Dopo il suicidio, la Procura di Torino ha aperto un procedimento per omicidio colposo. Sono indagati la direttrice della struttura, il medico e nove poliziotti. La storia di Balde inizia con la fuga dalla Guinea, ai tempi del presidente Alpha Condé, sanzionato dagli Stati Uniti per le violenze contro gli oppositori prima del colpo di Stato del 2021. Diallo, che nel 2020 è tornato per un periodo nel suo Paese, racconta che la solitudine ha un forte impatto su Balde quando va a cercare fortuna in Francia: «Non trovava un amico come me». Vive allora di elemosina per strada. «Già a Ventimiglia palesava forti disagi psichici. Non parlava, non comunicava», afferma Vitale.

Eppure, appena arrivato in Italia, Balde sembra fiducioso. In una delle prime chiamate dice alla madre: «Voglio rimanere, studiare la lingua. Cerco lavoro qui e cerco di darvi soddisfazioni». Le stesse parole le ripete a Thierno durante il suo viaggio dalla Guinea all’Italia. Il fratello è il primo a sentire Moussa, quando questi è già in Libia. Dove viene imprigionato. «Non potevamo farci niente, non c’era nulla che lo convincesse a tornare». Balde richiama poi la famiglia dal nostro Paese, quando è ormai al sicuro.
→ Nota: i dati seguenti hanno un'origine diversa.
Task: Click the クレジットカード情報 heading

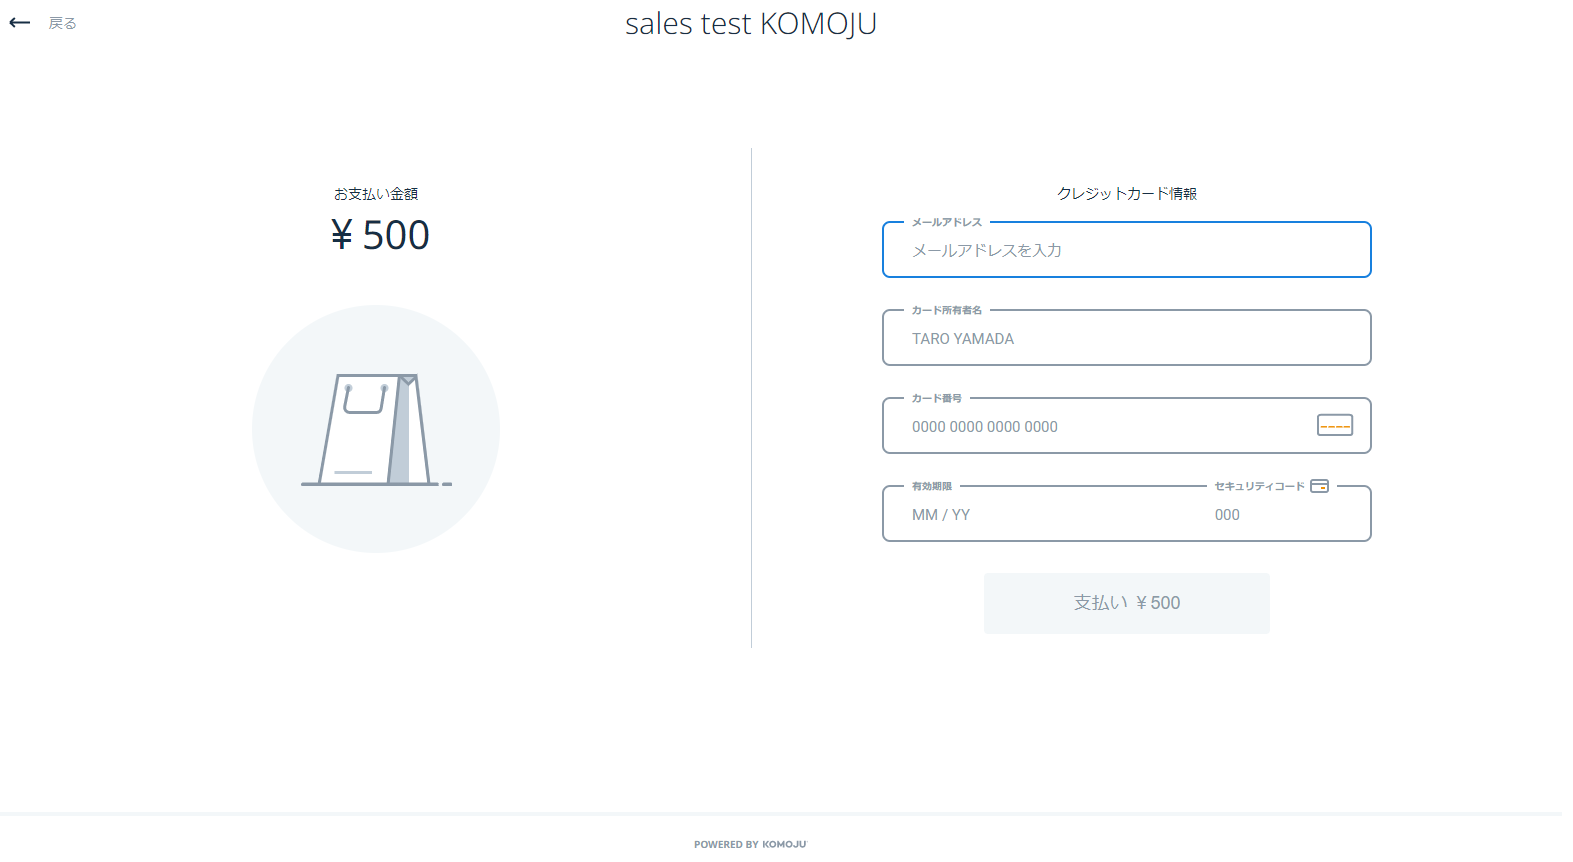Action: 1126,194
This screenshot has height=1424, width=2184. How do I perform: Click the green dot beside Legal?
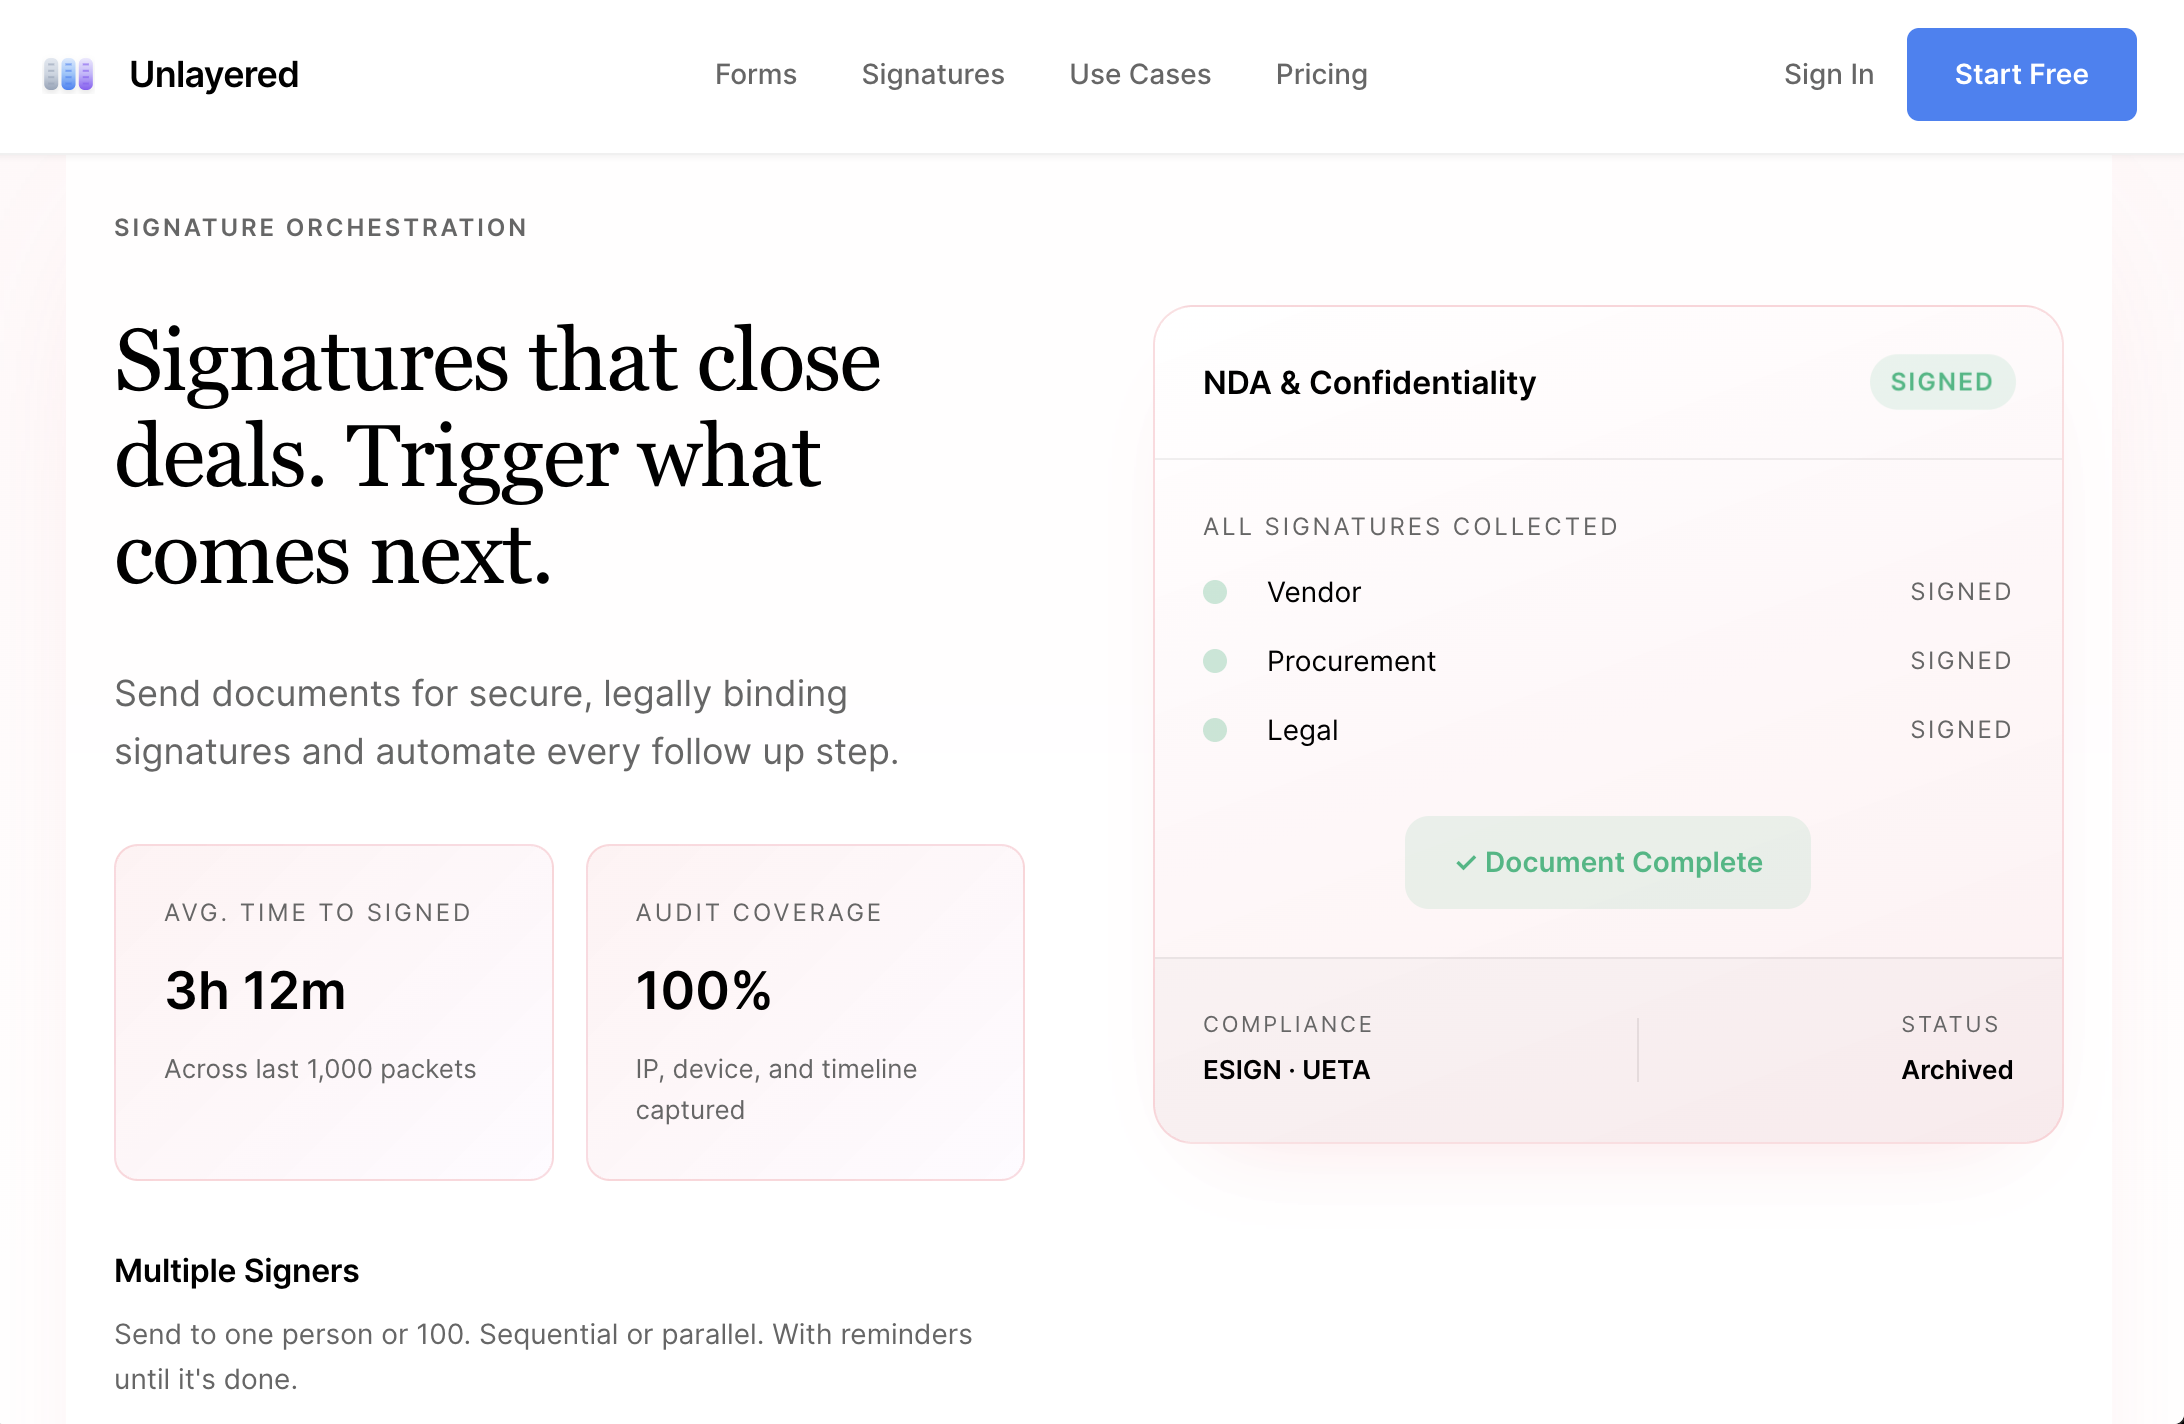click(x=1215, y=730)
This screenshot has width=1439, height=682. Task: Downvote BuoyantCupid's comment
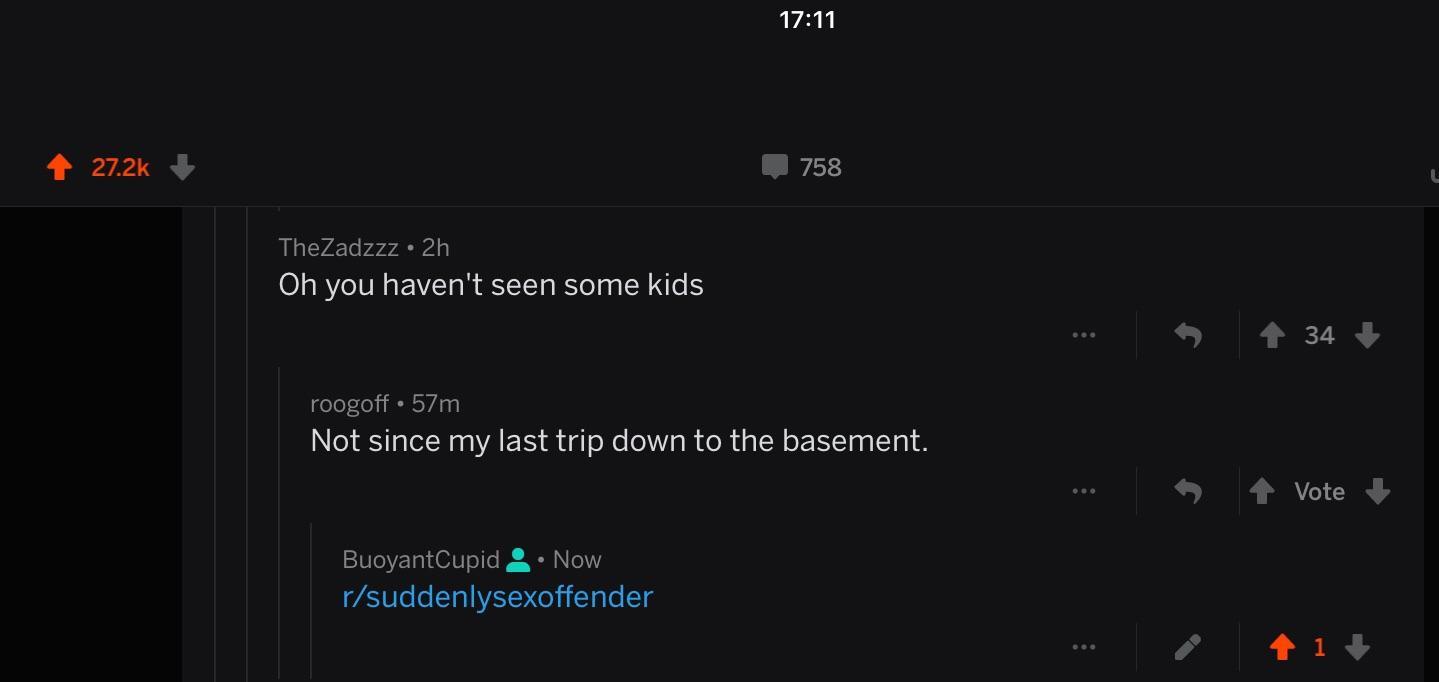pyautogui.click(x=1357, y=648)
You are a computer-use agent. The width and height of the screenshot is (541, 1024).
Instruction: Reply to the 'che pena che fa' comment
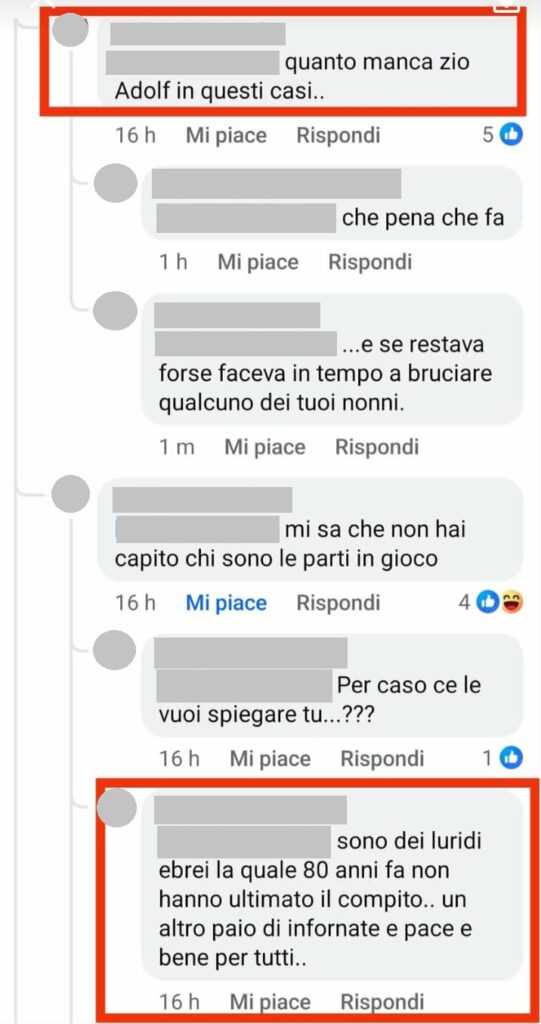pyautogui.click(x=370, y=263)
«Spero che ciò che è successo a Moussa non accada ad altri. Dobbiamo chiudere questi Cpr», dichiara Thierno. Il trasferimento della salma di Moussa a Conakry, capitale della Guinea, è stato possibile grazie al Comitato Torino per Moussa. Lo stesso che ha portato Thierno in Italia per farlo assistere in ottobre all’udienza del processo di Imperia. L’avvocato Vitale ripete più volte che il Cpr di Torino è stato usato in varie occasioni dalla Questura di Imperia come una sorta di «discarica sociale». Tutte le persone che transitano da Ventimiglia per varcare il confine con la Francia rischiano di rimanere lì, bloccate in un limbo amministrativo che le rende invisibili.

«Probabilmente non si arriverà a individuare tutte le responsabilità», si rammarica l’avvocato. La famiglia, però, chiede che venga fatta giustizia sia sul pestaggio sia sulla morte di Moussa. «Voglio che si rendano conto che quello che hanno fatto non è normale», aggiunge Djenabou, la madre: «È l’unica cosa che vogliamo. Aiutateci».